■ **Tasks for this exercise**:
1) Name every topic of the first-grade lesson that the text on the IMPACT teacher evaluation system describes.
2) Reproduce word for word the part of the text on the IMPACT teacher evaluation system starting with "2. Explain content" and going on through "for student understanding.".
3) Decide whether each statement agrees with the text on the IMPACT teacher evaluation system. Answer yes or no for each and quote the deciding words exactly.
(a) Thirty-five percent of an IMPACT evaluation rests on classroom observations.
(b) IMPACT fired more than 600 teachers in its initial years of full operation.
(c) Andrea Stephens teaches third grade.

■ **Text**:
Evaluating Teachers Using Student Test Scores: IMPACT (Part 2)

Since 2009, a new system of teacher evaluation has been put into practice in Washington, D.C. called IMPACT. The “Teaching and Learning Framework” for IMPACT lays out a crisp definition of “good” teaching in what D.C. teachers call the “nine commandments”:

1. Lead well-organized, objective-driven lessons.

2. Explain content clearly.

3. Engage students at all learning levels in rigorous work.

4. Provide students with multiple ways to engage with content.

5. Check for student understanding.

6. Respond to student misunderstandings.

7. Develop higher-level understanding through effective questioning.

8. Maximize instructional time.

9. Build a supportive, learning-focused classroom community.

IMPACT uses multiple measures to judge the quality of teaching. Fifty percent of an annual evaluation is based upon student test scores; 35 percent based on judgments of instructional expertise drawn from five classroom observations by the principal and “master educators,” and 15 percent based on other measures. Using these multiple measures, IMPACT has awarded 600 teachers (out of 4,000) bonuses ranging from $3000 to $25,000 and fired nearly 300 teachers judged as “ineffective” in its initial years of full operation. For those teachers with insufficient student test data, different performance measures were used.

Here is a description of one classroom being observed by a “master educator.”

“A case in point is the lively classroom of Andrea Stephens (not her real name), a first-grade teacher at a racially mixed elementary school in Northeast D.C.

Master educator [Cynthia] Robinson-Rivers is conducting an informal observation as Stephens teaches a lesson about capital letters, punctuation marks, and the short “a.” Stephens is kind, firm, and engaging, and she wins points for gestures like asking a reluctant pupil if she could “get one of his smiles,” making him feel valued. But she is apparently not engaging enough. Several students are not paying attention; one is a mugger and a performer, and he can’t sit still. After several attempts to quiet him, Stephens gently pulls him up next to her, holding his hand while she addresses the rest of the class.

The general atmosphere suggests to Robinson-Rivers a need for better management. “The children weren’t completely out of control,” Robinson-Rivers says. “But if they  aren’t facing you it can suggest a lack of interest.”

■ **Extracted data**:
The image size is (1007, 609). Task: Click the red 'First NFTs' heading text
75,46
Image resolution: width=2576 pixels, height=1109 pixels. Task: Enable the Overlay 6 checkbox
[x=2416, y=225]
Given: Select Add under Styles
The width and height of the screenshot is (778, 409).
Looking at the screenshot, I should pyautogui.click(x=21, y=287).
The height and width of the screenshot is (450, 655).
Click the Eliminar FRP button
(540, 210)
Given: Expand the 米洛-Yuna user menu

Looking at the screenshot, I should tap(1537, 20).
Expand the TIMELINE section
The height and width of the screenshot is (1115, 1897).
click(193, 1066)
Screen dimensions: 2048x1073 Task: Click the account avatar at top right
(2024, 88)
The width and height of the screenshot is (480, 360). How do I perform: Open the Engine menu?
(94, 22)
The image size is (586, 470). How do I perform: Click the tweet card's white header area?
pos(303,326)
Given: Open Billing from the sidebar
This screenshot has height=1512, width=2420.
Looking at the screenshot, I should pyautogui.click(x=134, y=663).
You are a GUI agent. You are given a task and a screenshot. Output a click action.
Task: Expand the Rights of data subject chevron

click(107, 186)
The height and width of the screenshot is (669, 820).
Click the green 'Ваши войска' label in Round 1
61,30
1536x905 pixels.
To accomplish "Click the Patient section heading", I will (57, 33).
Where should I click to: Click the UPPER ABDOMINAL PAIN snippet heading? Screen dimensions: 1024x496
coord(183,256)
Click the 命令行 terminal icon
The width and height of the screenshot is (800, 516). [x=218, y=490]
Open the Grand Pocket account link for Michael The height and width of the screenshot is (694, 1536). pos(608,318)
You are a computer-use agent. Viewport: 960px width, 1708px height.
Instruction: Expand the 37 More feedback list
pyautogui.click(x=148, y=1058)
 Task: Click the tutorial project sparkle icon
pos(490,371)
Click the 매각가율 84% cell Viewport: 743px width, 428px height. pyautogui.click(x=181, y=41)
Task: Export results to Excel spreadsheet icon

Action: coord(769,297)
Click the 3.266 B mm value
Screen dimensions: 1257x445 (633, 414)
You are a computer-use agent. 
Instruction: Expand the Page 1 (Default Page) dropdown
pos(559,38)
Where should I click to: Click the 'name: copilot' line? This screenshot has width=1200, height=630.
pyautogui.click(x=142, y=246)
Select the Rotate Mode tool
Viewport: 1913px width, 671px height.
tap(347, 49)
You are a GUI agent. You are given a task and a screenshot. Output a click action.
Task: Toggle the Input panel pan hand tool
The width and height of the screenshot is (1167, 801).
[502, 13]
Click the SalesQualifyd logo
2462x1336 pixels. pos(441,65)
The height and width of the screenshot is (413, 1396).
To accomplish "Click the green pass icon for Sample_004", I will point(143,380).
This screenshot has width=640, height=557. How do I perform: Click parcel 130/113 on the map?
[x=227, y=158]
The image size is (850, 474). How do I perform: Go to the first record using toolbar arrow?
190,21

■ **The results**:
1)
- Capital letters
- Punctuation marks
- The short "a"

2)
2. Explain content clearly.

3. Engage students at all learning levels in rigorous work.

4. Provide students with multiple ways to engage with content.

5. Check for student understanding.

3)
(a) Yes: "35 percent based on judgments of instructional expertise drawn from five classroom observations by the principal and “master educators,”"
(b) No: "fired nearly 300 teachers judged as “ineffective” in its initial years of full operation"
(c) No: "a first-grade teacher at a racially mixed elementary school in Northeast D.C."